BEGIN Records for this exercise
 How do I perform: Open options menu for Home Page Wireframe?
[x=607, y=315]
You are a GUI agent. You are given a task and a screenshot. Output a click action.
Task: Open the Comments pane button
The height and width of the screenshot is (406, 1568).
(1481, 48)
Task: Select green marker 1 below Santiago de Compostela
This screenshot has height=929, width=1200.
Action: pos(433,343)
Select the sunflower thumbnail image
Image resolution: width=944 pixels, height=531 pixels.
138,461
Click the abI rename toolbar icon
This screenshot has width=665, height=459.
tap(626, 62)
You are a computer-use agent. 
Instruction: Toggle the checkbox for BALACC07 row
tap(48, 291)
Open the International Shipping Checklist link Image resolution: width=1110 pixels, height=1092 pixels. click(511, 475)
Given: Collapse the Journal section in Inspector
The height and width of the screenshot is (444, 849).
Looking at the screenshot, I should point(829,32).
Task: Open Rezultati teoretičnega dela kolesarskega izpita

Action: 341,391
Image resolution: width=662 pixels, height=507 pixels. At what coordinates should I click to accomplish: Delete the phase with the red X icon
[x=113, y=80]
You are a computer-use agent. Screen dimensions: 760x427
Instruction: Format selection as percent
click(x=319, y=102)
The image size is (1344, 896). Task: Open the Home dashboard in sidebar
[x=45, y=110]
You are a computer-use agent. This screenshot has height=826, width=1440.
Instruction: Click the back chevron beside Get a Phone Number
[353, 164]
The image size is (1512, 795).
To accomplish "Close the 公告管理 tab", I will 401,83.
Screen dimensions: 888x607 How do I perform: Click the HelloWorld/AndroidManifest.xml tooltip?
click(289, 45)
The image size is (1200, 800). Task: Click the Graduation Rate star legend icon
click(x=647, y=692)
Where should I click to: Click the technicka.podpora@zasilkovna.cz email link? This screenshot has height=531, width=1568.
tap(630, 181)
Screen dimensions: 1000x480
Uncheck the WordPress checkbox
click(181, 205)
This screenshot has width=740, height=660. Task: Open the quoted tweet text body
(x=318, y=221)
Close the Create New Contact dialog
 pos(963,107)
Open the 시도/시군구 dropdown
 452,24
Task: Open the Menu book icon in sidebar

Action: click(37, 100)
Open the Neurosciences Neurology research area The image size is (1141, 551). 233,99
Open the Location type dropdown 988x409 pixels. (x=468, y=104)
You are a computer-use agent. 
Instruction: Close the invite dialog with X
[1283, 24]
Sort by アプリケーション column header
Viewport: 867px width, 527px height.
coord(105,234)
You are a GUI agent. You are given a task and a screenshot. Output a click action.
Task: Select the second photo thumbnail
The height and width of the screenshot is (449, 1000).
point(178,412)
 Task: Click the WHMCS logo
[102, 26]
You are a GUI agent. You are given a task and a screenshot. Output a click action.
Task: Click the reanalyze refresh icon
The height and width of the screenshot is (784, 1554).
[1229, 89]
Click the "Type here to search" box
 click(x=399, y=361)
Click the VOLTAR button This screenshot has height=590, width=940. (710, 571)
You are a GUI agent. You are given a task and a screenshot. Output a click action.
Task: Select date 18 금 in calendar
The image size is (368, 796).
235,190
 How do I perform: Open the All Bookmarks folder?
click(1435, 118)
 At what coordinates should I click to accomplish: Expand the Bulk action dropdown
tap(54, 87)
END Records for this exercise
§ **Goal of the exercise**
In full and verbatim, repeat the records given above.

§ **Finished exercise**
 How do I perform: Open options menu for Home Page Wireframe?
[x=607, y=315]
You are a GUI agent. You are given a task and a screenshot. Output a click action.
Task: Open the Comments pane button
The height and width of the screenshot is (406, 1568).
(1481, 48)
Task: Select green marker 1 below Santiago de Compostela
This screenshot has height=929, width=1200.
Action: pos(433,343)
Select the sunflower thumbnail image
Image resolution: width=944 pixels, height=531 pixels.
138,461
Click the abI rename toolbar icon
This screenshot has width=665, height=459.
tap(626, 62)
You are a computer-use agent. 
Instruction: Toggle the checkbox for BALACC07 row
tap(48, 291)
Open the International Shipping Checklist link Image resolution: width=1110 pixels, height=1092 pixels. click(511, 475)
Given: Collapse the Journal section in Inspector
The height and width of the screenshot is (444, 849).
Looking at the screenshot, I should point(829,32).
Task: Open Rezultati teoretičnega dela kolesarskega izpita

Action: 341,391
Image resolution: width=662 pixels, height=507 pixels. At what coordinates should I click to accomplish: Delete the phase with the red X icon
[x=113, y=80]
You are a computer-use agent. Screen dimensions: 760x427
Instruction: Format selection as percent
click(x=319, y=102)
The image size is (1344, 896). Task: Open the Home dashboard in sidebar
[x=45, y=110]
You are a computer-use agent. This screenshot has height=826, width=1440.
Instruction: Click the back chevron beside Get a Phone Number
[353, 164]
The image size is (1512, 795).
To accomplish "Close the 公告管理 tab", I will 401,83.
Screen dimensions: 888x607 How do I perform: Click the HelloWorld/AndroidManifest.xml tooltip?
click(289, 45)
The image size is (1200, 800). Task: Click the Graduation Rate star legend icon
click(x=647, y=692)
Where should I click to: Click the technicka.podpora@zasilkovna.cz email link? This screenshot has height=531, width=1568.
tap(630, 181)
Screen dimensions: 1000x480
Uncheck the WordPress checkbox
click(181, 205)
This screenshot has width=740, height=660. Task: Open the quoted tweet text body
(x=318, y=221)
Close the Create New Contact dialog
 pos(963,107)
Open the 시도/시군구 dropdown
 452,24
Task: Open the Menu book icon in sidebar

Action: click(37, 100)
Open the Neurosciences Neurology research area The image size is (1141, 551). 233,99
Open the Location type dropdown 988x409 pixels. (x=468, y=104)
You are a computer-use agent. 
Instruction: Close the invite dialog with X
[1283, 24]
Sort by アプリケーション column header
Viewport: 867px width, 527px height.
coord(105,234)
You are a GUI agent. You are given a task and a screenshot. Output a click action.
Task: Select the second photo thumbnail
The height and width of the screenshot is (449, 1000).
point(178,412)
 Task: Click the WHMCS logo
[102, 26]
You are a GUI agent. You are given a task and a screenshot. Output a click action.
Task: Click the reanalyze refresh icon
The height and width of the screenshot is (784, 1554).
[1229, 89]
Click the "Type here to search" box
 click(x=399, y=361)
Click the VOLTAR button This screenshot has height=590, width=940. (710, 571)
You are a GUI agent. You are given a task and a screenshot. Output a click action.
Task: Select date 18 금 in calendar
The image size is (368, 796).
235,190
 How do I perform: Open the All Bookmarks folder?
click(1435, 118)
 At what coordinates should I click to accomplish: Expand the Bulk action dropdown
tap(54, 87)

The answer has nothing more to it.